Universities must actively develop their unique niches of expertise. Each university should deploy their human, financial, and technical resources to nurture specialised fields of study. Boost reputation by reintroducing creative variety in intellectual work. Stop nagging lecturers to publish quantity. Emphasise quality.
Universities should adopt modes of evaluation which privilege horizontality, diversity, unique expertise, or a preference for specific challenges faced by communities, social causes, and sector-specific focus.
For example, the rationale behind dropping “pertanian” in Universiti Putra Malaysia’s name was to represent the university’s transformed focus beyond agriculture. In 1997, the national agenda was to prioritise science and technology development.
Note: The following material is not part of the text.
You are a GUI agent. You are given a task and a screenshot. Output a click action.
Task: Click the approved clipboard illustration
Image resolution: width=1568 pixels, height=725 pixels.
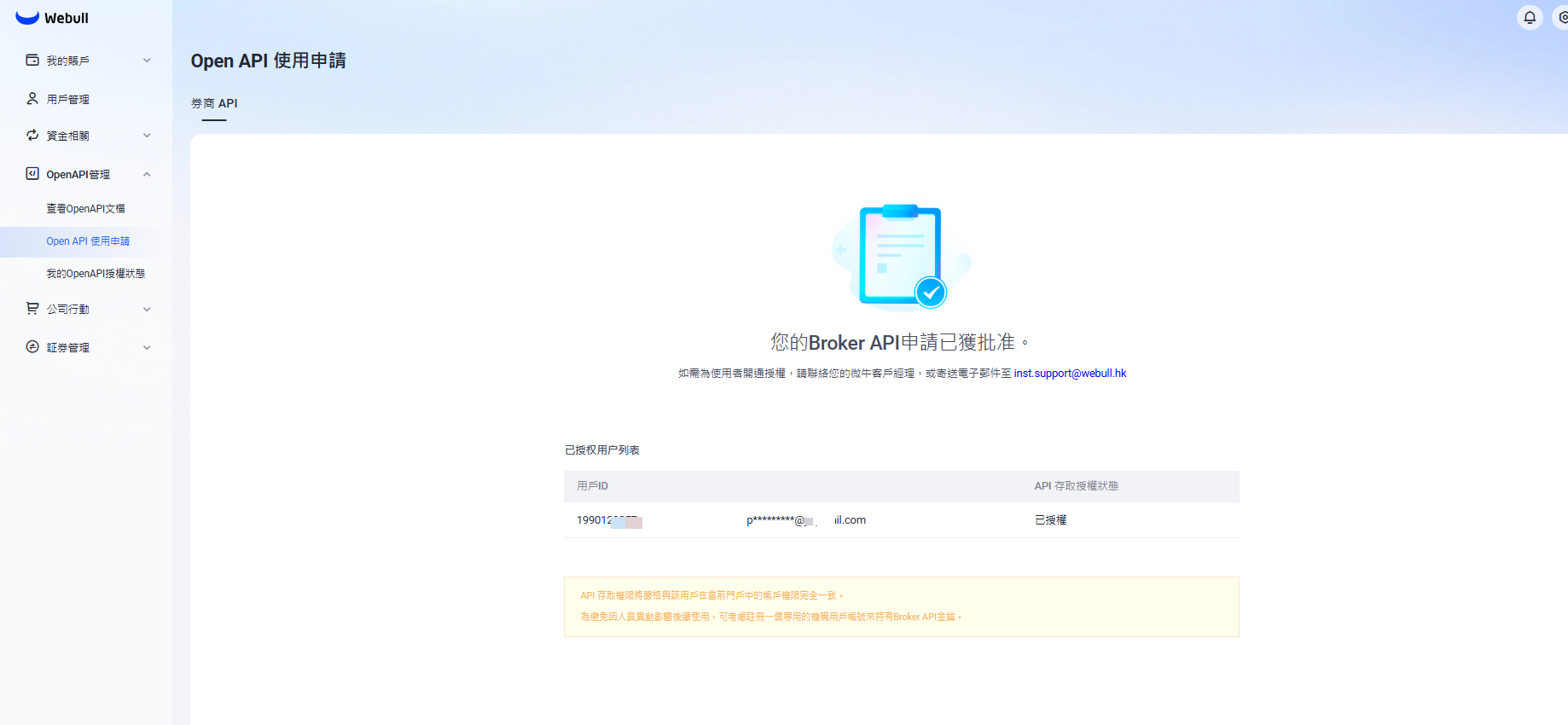(901, 256)
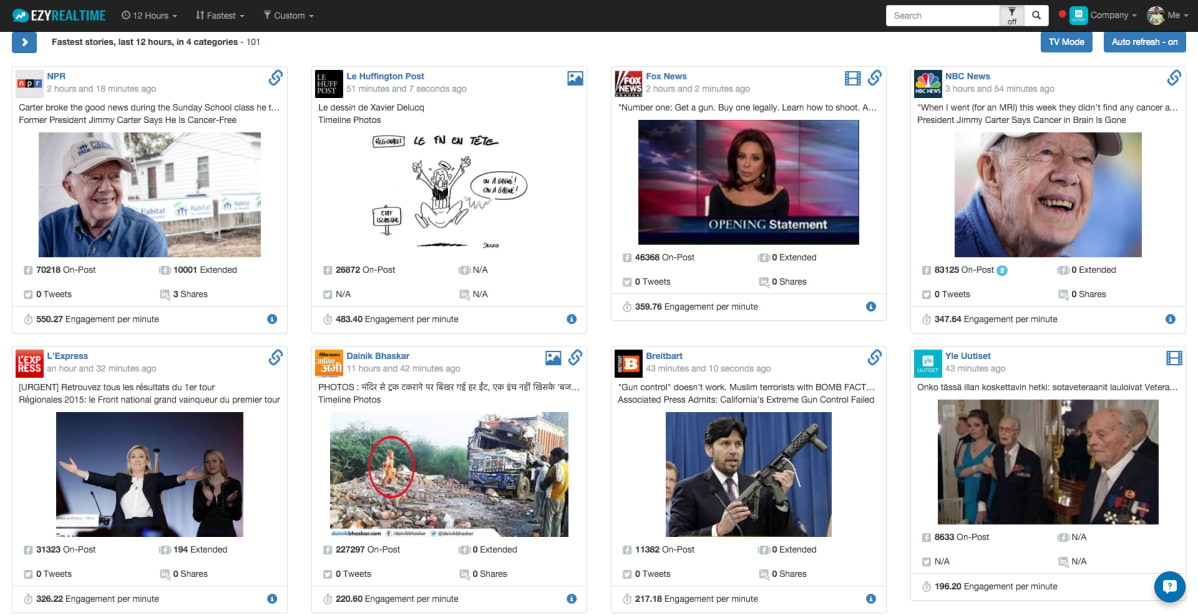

In fact, throughout the 1990s, public universities were in a frenzy to become “Jacks of all trades”. Unfortunately, by 2023, most have evolved to become “masters of none”.
Rankers claim that their system of assessing universities is based on the logic of efficiency and economic value. It is imperative that we look for alternatives. All relevant higher education (HE) stakeholders (including Prime Minister Anwar Ibrahim and his ministers) must be serious about understanding GURs’ nefarious agenda.
Engage academics in our universities, not just the top management. Have conversations with young students, investors, businesses, and parents about creating nonaligned, unranked, and alternative HE institutions. Discuss the finer aspects of the purpose of a university education, and why a university’s primary task is not to prime students for the job market.
This is the kind of multi-sectoral engagement that must take place. In fact, this should emerge as a new form of public-private partnership which would truly benefit the nation.
There must be a national conversation about how GURs have been slowly destroying societies around the world, including in Malaysia. We must be very clear about how to pick what is good about the current ranking system, and what to reject immediately. We must actively oppose its excessive corporate capitalist forms.
One way to do this is to stop forcing academics to publish so much. Rather, encourage them to publish quality articles and books so that they have more time to engage in quality teaching and student engagement.
A well-known decolonial scholar and sociologist, Boavetura de Sousa Santos, suggested that we make universities extensions of learning into communities and everyday life, not just focus on job-seeking. The International Islamic University of Malaysia’s vice-chancellor recently picked up on this and conceptualised the “communiversity”.
This warrants further consideration, does it not? After all, humanity must revert to celebrating our heterogeneous ”ecology of knowledges”. It is time to abandon the myopic and selfish corporatisation of education pushed by GURs.